▶ **Task statement**:
Copy out all the records below, substituting "screen image" for every occurrence of "screenshot" and keeping everything else the same. Leave the pictures out of your answer.

▶ **Extracted information**:
..............................

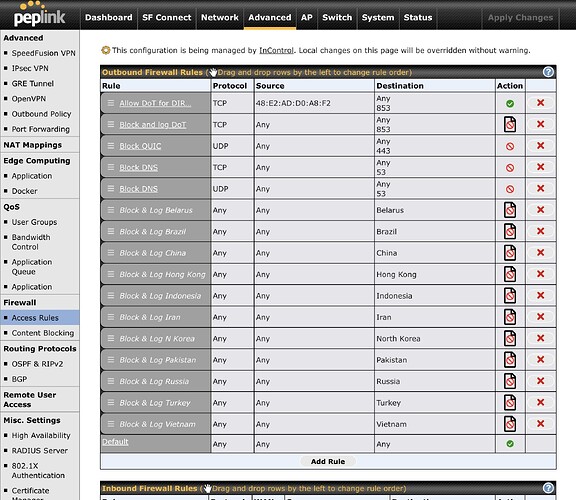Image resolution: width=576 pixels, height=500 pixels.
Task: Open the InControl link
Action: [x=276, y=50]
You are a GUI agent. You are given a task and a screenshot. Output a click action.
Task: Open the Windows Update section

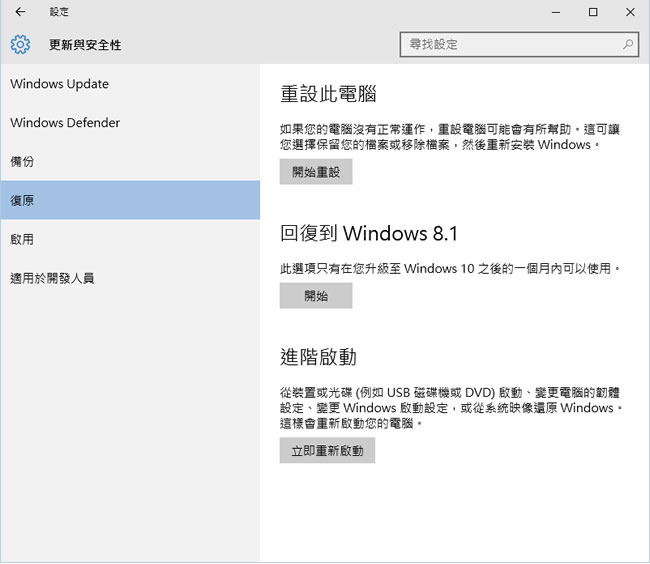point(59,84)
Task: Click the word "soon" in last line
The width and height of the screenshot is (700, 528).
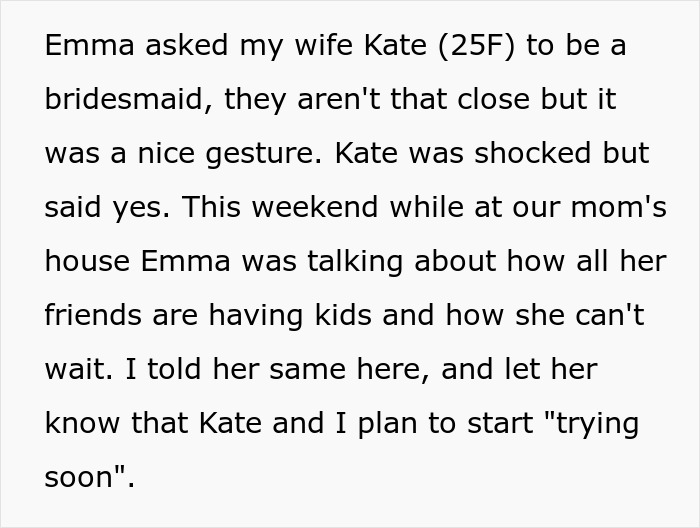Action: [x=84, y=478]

..............................

▶ **Full output**:
Image resolution: width=576 pixels, height=500 pixels.
Task: Open the InControl link
Action: [x=276, y=50]
You are a GUI agent. You are given a task and a screen image. Output a click action.
Task: Open the Windows Update section

point(59,84)
Task: Click the word "soon" in last line
The width and height of the screen image is (700, 528).
Action: [x=84, y=478]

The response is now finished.